The euro pared its gain versus its Japanese peer as the ZEW Center for European Economic Research in Mannheim said its index of investor and analyst expectations, which aims to predict economic developments six months in advance, slid to 29.8 from 33.1 in May. Economists forecast an increase to 35, according to the median estimate in a Bloomberg News survey.
Germany’s growth has slowed as the 18-nation euro area struggled with subdued growth and low inflation, prompting the European Central Bank to unveil a package of measures including a negative deposit rate and targeted long-term loans to banks.
Demand for emerging market currencies waned after the Chinese data and as investors awaited the Fed.
Russia’s ruble depreciated for a third day versus the dollar, declining 0.4 percent to 34.7915. The Indonesian rupiah weakened 0.6 percent to 11,893 per dollar.
The Bloomberg Dollar Spot Index, which tracks the U.S. currency against 10 major counterparts, added 0.1 percent to 1,012.55 after falling 0.1 percent yesterday to 1,011.61, matching the lowest close since May 30.

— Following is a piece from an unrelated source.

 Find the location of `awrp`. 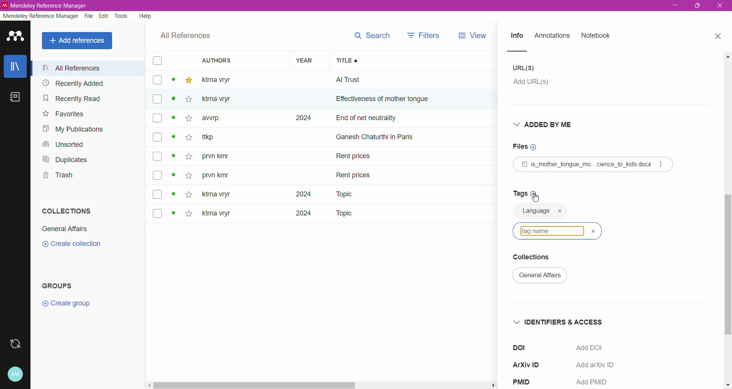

The greenback strengthened versus all Group of 10 currency peers before U.S. central bank officials start their meeting today. Members of the Federal Open Market Committee cut monthly bond purchases to $45 billion when they last gathered on April 29-30.
“The dollar is marginally higher against the G10,” said Callum Henderson, the Singapore-based global head of foreign-exchange research at Standard Chartered Plc. “The driver behind that is some degree of short covering ahead of the FOMC meeting, just in case they’re slightly more hawkish than consensus.” A short position is a bet an asset will decline.
The dollar rose 0.3 percent in the past month, according to Bloomberg Correlation-Weighted Indexes that track 10 developed-nation currencies. The yen weakened 0.2 percent and the euro fell 0.7 percent. The pound gained 1.4 percent, the best performance within the set of gauges.
The pound was little changed at $1.6983 after climbing to $1.7011 yesterday, the highest since August 2009. Sterling traded at 79.89 pence after reaching 79.59 pence yesterday, the strongest level since October 2012.
Consumer prices in the U.K. rose 1.5 percent in May, the least since October 2009 and down from a rate of 1.8 percent in April, the Office for National Statistics said in London today. That compares with a median forecast of 1.7 percent in a Bloomberg News survey. Inflation has been at or below the BOE’s 2 percent target for six months, the longest stretch since 2009.